Robin, this post is a bummer. We’re ready for those rays of sunshine you promised.
Rays of sunshine
Here’s the good news, such that it is . . .
. . . We thought GC Abruzzo would prohibit all “confidentiality-of-agreement” provisions. This is the paragraph in a separation or settlement agreement that says, “Employee agrees that she will not disclose this settlement or the monetary amount to anyone other than her attorneys, her financial advisers, or her spouse,” or words to that effect. Thank heaven the GC Memo specifically says that you can require employees to keep the financial terms of the settlement confidential. You can’t require silence about the entire agreement, but it’s good to be able to keep the money parts confidential.
. . . All of the above applies only to employees who are not “supervisors” within the meaning of the NLRA (or subject to some other exemption). If your agreement is with a supervisor, you can continue to use your current agreements. Just be aware that under the NLRA, a “supervisor” actually has to supervise employees (in other words, have the authority to hire, fire, discipline, etc., or to effectively recommend those actions). It isn’t a synonym for “white-collar employee,” “FLSA-exempt employee,” “employee with advanced knowledge,” or “person who works in an office instead of on the plant floor.” I discussed that in more detail in this blog post.
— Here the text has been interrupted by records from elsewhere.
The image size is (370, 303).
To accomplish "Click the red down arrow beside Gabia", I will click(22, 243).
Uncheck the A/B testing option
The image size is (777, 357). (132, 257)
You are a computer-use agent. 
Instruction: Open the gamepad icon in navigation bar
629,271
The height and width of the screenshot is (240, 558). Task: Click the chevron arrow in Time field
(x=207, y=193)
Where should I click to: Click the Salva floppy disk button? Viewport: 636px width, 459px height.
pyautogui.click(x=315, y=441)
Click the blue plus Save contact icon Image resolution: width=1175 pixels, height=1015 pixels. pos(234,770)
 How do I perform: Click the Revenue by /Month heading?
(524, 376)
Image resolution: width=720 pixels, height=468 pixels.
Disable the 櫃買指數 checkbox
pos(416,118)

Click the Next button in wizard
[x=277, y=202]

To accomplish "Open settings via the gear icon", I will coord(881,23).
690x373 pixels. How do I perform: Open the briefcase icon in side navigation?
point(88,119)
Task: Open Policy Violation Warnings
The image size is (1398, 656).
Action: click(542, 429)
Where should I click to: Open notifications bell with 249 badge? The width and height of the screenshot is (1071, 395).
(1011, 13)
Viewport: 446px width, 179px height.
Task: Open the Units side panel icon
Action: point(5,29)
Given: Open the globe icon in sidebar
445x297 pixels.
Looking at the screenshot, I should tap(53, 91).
. . . There is a remote possibility that the GC’s position will not apply to settlement agreements, as opposed to separation agreements. The GC Memo does not reference settlement agreements at all. On the other hand, it does say that the GC doesn’t care about the circumstances under which the agreement was entered. So it’s probably safer to assume it applies to both types of agreements.
. . . We expect an employer or association, such as the U.S. Chamber of Commerce, to challenge the NLRB’s position in court. But (1) it could be a couple of years before we get a court decision, and (2) we don’t know how a court will rule. In the meantime, employers should proceed as if this GC Memo is controlling.
Stop, Slow, or Go?
With that in mind, here are the options for employers. “Red light” means exactly what you think it means. “Yellow light” means moderate legal risk (“proceed with caution”).”Green light” means minimal legal risk. Employers will have to decide how much legal risk they are willing to run.
RED LIGHT. Do not continue to use your current agreements with non-supervisory employees unless or until we get a court ruling invalidating the NLRB’s position.
YELLOW LIGHT. With non-supervisory employees, amend your non-disparagement provisions to apply only to defamatory or “maliciously false” statements about the company. “Defamatory” generally means that the remark is damaging to the company’s reputation and that the employee made the remark knowing it was false or with “reckless disregard” as to whether it was true or false. Remove the “confidentiality-of-agreement” provisions from your agreement, except that you can continue to require the employee to keep the financial terms confidential.
GREEN LIGHT. With your true NLRA “supervisors,” continue to use your old agreements. With non-supervisory employees, use the same version of the “yellow-lighted” confidentiality-of-agreement provision described above (only the financial terms are confidential). And scrap the non-disparagement paragraph entirely.
I’d like to thank our Labor Relations Practice Group Co-Chair and ConstangyTV star, Leigh Tyson, and Tim Davis of our Kansas City and St. Louis offices and labor lawyer extraordinaire, for leading our firm’s effort to address this very important issue. Tim also came up with the red-yellow-green light analogy. (Tim, I hope it was all right for me to borrow your idea. I will pay you back.)